**Work to complete**
Could you render the records as a JSON list of strings, one string per line with blank lines left out, starting with the line that contains "Select the General tab" and going on through the line that contains "will click(746, 156).", both lines included?

:::::

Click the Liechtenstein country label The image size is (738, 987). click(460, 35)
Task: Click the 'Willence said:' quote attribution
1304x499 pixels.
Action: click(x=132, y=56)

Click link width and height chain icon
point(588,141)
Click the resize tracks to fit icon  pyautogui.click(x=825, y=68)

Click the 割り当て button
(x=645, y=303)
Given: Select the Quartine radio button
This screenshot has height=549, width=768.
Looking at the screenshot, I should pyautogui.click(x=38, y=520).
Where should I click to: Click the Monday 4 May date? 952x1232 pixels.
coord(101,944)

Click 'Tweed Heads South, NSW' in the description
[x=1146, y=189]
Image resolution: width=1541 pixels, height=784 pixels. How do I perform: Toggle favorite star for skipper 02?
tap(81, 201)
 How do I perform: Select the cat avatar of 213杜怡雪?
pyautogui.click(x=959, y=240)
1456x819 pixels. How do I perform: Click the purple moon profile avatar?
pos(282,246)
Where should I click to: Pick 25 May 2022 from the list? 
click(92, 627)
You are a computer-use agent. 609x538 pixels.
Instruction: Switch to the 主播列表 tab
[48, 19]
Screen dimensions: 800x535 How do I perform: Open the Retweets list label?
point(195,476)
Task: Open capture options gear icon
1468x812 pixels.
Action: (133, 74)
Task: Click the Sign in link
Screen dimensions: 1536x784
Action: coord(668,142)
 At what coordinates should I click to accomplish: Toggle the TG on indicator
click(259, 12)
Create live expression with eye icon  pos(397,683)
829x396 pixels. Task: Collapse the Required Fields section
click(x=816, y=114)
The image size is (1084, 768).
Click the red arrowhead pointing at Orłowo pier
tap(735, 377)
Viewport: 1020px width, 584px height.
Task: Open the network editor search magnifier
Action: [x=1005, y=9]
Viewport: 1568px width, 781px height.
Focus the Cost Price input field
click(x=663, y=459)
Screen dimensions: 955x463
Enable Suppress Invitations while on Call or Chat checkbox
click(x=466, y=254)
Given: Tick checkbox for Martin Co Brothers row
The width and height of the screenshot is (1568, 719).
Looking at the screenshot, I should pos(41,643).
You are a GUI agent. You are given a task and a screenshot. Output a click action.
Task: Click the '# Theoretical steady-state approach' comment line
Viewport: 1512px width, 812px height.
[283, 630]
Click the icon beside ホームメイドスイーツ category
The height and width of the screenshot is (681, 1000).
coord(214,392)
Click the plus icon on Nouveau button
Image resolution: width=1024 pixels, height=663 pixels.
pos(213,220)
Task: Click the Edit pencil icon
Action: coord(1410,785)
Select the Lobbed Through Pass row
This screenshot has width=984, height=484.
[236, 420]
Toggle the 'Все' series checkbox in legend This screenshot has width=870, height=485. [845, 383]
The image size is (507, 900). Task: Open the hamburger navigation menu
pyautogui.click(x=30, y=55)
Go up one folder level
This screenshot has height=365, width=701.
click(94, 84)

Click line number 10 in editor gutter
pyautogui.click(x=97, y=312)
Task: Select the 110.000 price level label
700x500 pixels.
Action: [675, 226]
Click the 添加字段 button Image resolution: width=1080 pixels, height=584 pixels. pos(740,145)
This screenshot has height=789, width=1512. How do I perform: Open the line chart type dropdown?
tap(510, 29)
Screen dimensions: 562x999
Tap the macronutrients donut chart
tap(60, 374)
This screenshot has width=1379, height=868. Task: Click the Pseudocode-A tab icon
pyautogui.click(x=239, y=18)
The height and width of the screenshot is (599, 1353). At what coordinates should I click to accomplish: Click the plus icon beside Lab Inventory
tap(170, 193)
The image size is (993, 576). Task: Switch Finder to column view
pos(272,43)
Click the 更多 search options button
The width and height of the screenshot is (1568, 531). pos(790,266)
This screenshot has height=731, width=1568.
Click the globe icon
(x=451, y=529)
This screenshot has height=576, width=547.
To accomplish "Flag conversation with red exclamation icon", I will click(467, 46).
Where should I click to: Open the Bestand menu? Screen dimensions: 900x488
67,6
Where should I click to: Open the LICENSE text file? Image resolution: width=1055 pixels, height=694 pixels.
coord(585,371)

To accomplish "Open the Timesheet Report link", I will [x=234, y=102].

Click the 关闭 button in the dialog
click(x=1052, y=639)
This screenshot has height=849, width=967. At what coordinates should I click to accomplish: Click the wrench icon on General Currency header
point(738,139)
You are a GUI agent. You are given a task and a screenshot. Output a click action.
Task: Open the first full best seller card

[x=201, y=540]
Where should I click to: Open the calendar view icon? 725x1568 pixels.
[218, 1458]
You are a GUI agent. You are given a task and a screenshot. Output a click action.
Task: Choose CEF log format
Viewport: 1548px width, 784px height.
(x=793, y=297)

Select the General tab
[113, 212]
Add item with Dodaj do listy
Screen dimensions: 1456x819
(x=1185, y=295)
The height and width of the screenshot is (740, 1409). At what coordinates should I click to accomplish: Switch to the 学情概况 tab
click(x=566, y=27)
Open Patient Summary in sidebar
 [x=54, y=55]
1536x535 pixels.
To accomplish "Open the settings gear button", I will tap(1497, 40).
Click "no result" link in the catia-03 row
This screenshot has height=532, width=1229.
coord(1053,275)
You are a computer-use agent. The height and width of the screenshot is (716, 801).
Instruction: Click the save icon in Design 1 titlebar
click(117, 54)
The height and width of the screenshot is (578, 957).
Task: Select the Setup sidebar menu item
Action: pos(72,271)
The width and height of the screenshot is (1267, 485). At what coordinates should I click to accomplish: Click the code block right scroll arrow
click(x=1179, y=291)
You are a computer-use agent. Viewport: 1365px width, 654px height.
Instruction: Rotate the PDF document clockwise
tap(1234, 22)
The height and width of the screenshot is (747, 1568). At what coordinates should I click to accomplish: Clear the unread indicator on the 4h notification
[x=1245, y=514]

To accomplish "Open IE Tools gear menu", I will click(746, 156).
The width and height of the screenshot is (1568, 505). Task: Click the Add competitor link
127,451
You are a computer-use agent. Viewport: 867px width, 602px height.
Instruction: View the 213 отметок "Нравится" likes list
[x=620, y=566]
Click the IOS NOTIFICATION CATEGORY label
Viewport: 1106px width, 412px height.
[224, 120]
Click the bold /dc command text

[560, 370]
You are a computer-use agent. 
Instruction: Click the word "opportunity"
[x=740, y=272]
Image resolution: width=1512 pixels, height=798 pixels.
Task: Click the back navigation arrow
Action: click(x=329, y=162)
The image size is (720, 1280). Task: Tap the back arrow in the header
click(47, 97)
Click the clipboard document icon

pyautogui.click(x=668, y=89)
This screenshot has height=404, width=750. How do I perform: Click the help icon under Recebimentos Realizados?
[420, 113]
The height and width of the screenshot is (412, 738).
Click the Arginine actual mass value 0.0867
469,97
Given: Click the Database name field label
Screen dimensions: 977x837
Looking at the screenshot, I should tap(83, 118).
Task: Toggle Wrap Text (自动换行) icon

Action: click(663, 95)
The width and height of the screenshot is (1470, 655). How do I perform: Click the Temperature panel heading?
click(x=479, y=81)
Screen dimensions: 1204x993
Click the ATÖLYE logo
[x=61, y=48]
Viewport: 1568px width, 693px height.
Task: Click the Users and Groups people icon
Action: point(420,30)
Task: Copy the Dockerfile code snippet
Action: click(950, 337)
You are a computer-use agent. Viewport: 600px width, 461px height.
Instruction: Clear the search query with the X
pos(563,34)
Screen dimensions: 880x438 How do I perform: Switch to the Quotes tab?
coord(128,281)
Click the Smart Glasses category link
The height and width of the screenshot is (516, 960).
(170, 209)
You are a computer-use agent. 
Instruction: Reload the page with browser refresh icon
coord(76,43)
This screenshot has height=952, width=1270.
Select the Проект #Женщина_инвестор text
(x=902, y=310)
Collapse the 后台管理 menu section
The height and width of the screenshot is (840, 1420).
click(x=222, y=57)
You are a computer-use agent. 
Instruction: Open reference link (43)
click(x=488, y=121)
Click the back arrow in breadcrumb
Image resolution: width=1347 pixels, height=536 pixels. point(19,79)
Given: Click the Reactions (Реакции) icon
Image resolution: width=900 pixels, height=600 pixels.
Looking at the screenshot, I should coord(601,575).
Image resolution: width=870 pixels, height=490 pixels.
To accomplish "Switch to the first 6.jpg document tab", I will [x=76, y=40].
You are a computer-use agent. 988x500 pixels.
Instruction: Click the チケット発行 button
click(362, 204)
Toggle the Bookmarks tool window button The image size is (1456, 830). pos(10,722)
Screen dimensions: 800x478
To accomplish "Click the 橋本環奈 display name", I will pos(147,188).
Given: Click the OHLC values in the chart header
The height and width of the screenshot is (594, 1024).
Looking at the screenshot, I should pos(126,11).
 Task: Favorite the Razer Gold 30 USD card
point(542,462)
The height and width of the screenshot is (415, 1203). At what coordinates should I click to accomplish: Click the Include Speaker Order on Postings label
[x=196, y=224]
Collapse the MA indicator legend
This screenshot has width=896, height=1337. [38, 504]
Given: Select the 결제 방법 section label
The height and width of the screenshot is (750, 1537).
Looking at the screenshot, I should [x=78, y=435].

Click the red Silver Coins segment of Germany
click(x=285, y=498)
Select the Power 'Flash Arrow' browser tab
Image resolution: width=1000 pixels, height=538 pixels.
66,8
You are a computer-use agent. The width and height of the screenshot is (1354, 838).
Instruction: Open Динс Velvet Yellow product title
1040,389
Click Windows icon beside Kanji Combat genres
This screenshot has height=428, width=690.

:::::

**Problem solution**
[
  "Select the General tab",
  "[113, 212]",
  "Add item with Dodaj do listy",
  "Screen dimensions: 1456x819",
  "(x=1185, y=295)",
  "The height and width of the screenshot is (740, 1409). At what coordinates should I click to accomplish: Switch to the 学情概况 tab",
  "click(x=566, y=27)",
  "Open Patient Summary in sidebar",
  " [x=54, y=55]",
  "1536x535 pixels.",
  "To accomplish \"Open the settings gear button\", I will tap(1497, 40).",
  "Click \"no result\" link in the catia-03 row",
  "This screenshot has height=532, width=1229.",
  "coord(1053,275)",
  "You are a computer-use agent. The height and width of the screenshot is (716, 801).",
  "Instruction: Click the save icon in Design 1 titlebar",
  "click(117, 54)",
  "The height and width of the screenshot is (578, 957).",
  "Task: Select the Setup sidebar menu item",
  "Action: pos(72,271)",
  "The width and height of the screenshot is (1267, 485). At what coordinates should I click to accomplish: Click the code block right scroll arrow",
  "click(x=1179, y=291)",
  "You are a computer-use agent. Viewport: 1365px width, 654px height.",
  "Instruction: Rotate the PDF document clockwise",
  "tap(1234, 22)",
  "The height and width of the screenshot is (747, 1568). At what coordinates should I click to accomplish: Clear the unread indicator on the 4h notification",
  "[x=1245, y=514]",
  "To accomplish \"Open IE Tools gear menu\", I will click(746, 156)."
]